Bu kelimeler rahmetli Necip Fazıl KISAKÜREK’E aittir. İlk olarak devletin zirvesi üstadın ödüllerini verdi. Ödül verme merasimini televizyondan seyrettim duygulanmamak elde değildi. Sayın ERDOĞABN’IN törende açılış konuşması beni çok gerilere götürdü. 1975 yılıydı Diyarbakır İmam-Hatip Lisesi öğrencisiydik. Sağ sol var gücü ile gençliği iki musluktan birine çekmeye çalışıyordu. Musluklar iki taneydi birinden kir, birinden Nur akıyordu bizim gençliğimiz Nurun aktığı musluktan çoktan beslenmeye devam ediyordu. Rahmetli Necip Fazıl bu havada Diyarbakır’a geldi demir otelde gençliği eğitiyordu. Anlatmakla bitiremem. Batıl davada kalem oynatırken, nasıl popüler olduğunu, batıl davayı bıraktıktan sonra kalemlerin nasıl aleyhine döndüğünü, dünyayı kendisine nasıl dar ettiklerini anlatıyordu. Üstat. Bir neslin inşası için büyük ustaydı Necip FAZIL, Geride sağlam bir nesil bıraktı savunduğu davası çileliydi, iki musluktan bahsederken birinden nur birinden kir akar derdi. Kir musluğu gençliği bozuyordu, bugünde gençliği bozduğu gibi.

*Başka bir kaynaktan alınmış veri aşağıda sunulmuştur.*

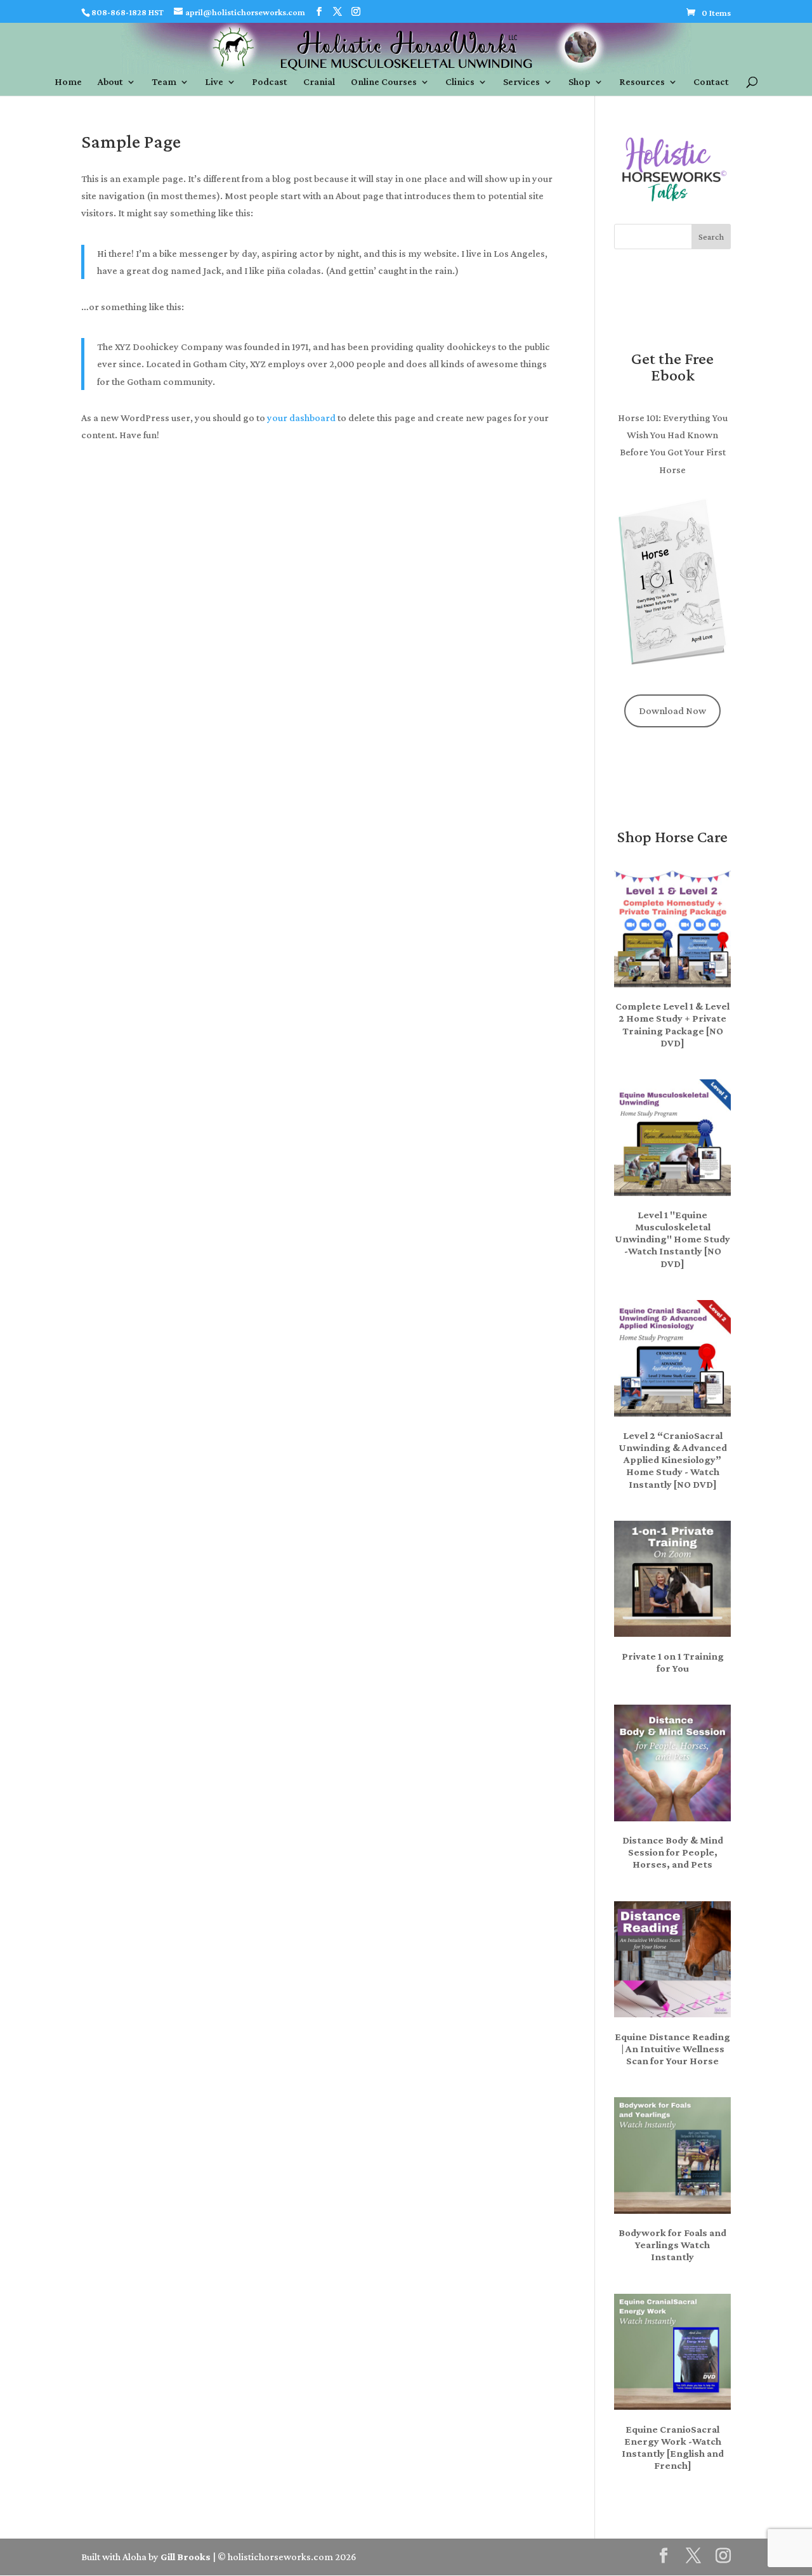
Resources (642, 82)
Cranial (319, 82)
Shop (579, 82)
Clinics (460, 82)
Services (521, 82)
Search (711, 236)
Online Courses (384, 82)
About (110, 82)
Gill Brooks (185, 2556)
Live (214, 82)
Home (68, 82)
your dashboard (301, 417)
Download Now (672, 710)
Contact (711, 82)
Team (164, 82)
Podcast (269, 82)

Sayın ERDOĞAN’DA  aynı misyonun fedaisidir. Söylemleri tam yerindedir. Eylemlerinde zorluk mu var? Çelişkilidir. Müslüman toplumu Avrupa birliğine sokmak için çabasını anlamış değilim.  İğne ile kuyu kazarak bu gün T.C.Cumhurbaşkanıdır Sayın ERDOĞAN’I Seversiniz sevmezsiniz iki musluktan biri kir akıtır buna rağmen minarenin şerefesine kadar varmıştır. Sayın ERDOĞAN. Dünya makamlarının en uç tepesinde bulunup bir dava adamını, misyonunu üstlenmek yürek işidir. Üstat Necip fazıl’ı anlamak anlatmak, Çile isimli şiir kitabı en güzel izah eder kanaatindeyim. Necip fazıl misyonu eğitici bir okuldur. Ödül töreninde Yazar Nuri PAKDİL, Üstadı takdim ederken, şöyle diyordu üstat için,  antikomünist, antifaşist, antikapitalist, antiemperyalist, anti nasyonalist, anti firavunist, anti Siyonist, bu kelimelerin her biri bir konudur. Az çok herkes biliyor. Yazar Nuri PAKDİL’İN en ilgi çekici sözü ”  BEN DEVRCİ BİR YAZARIM” demesidir. Bu anti kelimelerin ters karşılığı maneviyattır. Vahiy kültürü ile beslenmedir. İki musluktan biri olan kir musluğu zina akıtıyor, faiz akıtıyor, kapitalizmi akıtıyor, faşizmi akıtıyor, siyonizmi akıtıyor, Firavnizmi akıtıyor, kemalizmi akıtıyor, adaletsizliği akıtıyor, emperyalist ırkçılığı akıtıyor, kan, gözyaşı akıtıyor, Ladinizmi akıtıyor, Necip Fazıl gibi Cumhuriyet Türkiye’sinde sayılmayacak kadar kökü sağlam İslam dini ile bezenmiş çokça çınarlarımız var.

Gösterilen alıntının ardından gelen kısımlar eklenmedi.